Carnegie Mellon University, the University of Pittsburgh and UPMC are forging a long-term alliance to better analyze patient information, which should help doctors to better detect disease outbreaks and other critical health trends, the organizations announced Monday.
Details from electronic health records, diagnostic imaging, prescriptions and a host of other sources offer a trove of insight into disease, the organizations said in a joint announcement. The effort ,called the Pittsburgh Health Data Alliance, will improve technology and other methods to explore and understand that data, a move that should foster spin-off companies and contribute to economic development in Western Pennsylvania, the schools said.

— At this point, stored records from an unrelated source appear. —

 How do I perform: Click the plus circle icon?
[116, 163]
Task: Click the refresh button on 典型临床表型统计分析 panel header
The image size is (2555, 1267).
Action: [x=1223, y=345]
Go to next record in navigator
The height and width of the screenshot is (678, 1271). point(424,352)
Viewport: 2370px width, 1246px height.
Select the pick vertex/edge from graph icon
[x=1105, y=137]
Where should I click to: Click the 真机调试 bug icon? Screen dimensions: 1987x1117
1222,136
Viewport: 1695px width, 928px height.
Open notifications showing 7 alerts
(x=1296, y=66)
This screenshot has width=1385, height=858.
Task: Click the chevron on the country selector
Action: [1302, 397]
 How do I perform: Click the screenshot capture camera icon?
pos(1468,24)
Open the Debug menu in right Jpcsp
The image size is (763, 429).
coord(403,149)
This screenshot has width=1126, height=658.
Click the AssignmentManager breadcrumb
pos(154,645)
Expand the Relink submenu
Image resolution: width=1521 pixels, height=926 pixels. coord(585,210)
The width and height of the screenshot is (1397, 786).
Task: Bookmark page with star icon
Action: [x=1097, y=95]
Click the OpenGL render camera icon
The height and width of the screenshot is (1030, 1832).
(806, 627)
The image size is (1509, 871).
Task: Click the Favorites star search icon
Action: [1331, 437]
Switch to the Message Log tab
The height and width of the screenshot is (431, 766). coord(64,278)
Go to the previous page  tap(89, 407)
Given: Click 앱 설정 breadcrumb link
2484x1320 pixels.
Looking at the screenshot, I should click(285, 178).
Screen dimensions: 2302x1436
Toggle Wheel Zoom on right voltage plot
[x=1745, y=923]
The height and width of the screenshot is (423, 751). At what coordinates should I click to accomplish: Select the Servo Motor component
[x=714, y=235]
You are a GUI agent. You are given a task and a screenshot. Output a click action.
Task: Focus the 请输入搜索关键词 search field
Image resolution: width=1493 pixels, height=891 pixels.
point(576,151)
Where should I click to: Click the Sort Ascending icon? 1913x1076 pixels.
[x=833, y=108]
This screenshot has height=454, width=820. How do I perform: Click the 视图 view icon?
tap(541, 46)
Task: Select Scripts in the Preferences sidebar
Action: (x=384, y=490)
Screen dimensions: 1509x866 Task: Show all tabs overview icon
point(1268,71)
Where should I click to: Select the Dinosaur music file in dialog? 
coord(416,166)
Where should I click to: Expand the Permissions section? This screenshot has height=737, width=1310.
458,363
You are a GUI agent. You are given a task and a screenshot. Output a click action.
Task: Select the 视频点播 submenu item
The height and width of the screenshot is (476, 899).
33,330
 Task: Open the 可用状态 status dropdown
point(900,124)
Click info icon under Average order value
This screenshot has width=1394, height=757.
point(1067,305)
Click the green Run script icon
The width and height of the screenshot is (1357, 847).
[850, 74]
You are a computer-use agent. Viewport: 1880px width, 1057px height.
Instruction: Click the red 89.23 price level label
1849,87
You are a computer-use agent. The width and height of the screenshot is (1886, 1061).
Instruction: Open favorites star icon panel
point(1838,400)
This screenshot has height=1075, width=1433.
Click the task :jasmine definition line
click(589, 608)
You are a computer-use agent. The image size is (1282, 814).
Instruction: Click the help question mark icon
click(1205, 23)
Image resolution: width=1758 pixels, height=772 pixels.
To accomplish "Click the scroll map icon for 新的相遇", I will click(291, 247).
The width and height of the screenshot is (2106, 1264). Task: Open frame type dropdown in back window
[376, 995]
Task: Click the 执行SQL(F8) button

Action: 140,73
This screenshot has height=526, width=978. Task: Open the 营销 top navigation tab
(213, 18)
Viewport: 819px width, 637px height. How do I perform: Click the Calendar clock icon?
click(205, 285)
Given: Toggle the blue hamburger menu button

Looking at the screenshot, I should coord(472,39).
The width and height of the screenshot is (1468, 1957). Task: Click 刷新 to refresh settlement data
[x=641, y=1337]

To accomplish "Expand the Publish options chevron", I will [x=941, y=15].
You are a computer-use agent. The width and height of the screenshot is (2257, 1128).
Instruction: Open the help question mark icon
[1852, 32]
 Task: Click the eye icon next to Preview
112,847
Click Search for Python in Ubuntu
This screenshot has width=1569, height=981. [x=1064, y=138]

“The alliance, funded by UPMC, will see its work carried out by Pitt-led and CMU-led centers, with participation from all three institutions,” the organizations said in a statement. “The centers will work to transform the explosion of health-related data into new technologies, products and services to change the way diseases are prevented and how patients are diagnosed, treated and engaged in their own care.”
UPMC, based Downtown, is the largest health care network in the region. CMU and Pitt, both based in Oakland, are the largest universities. The organizations have planned funding for the alliance for at least the next six years.
“The complementary strengths of the alliance’s partner institutions will allow us to re-imagine health care for millions of people in our shared, data-driven world,” CMU President Subra Suresh said in a statement. “Through this collaboration, we will move more rapidly to immediate prevention and remediation, further accelerate the development of evidence-based medicine and augment disease-centered models with patient-centered models of care.”
Officials from CMU, Pitt and UPMC are expected to talk more about the alliance at a joint press conference late Monday morning.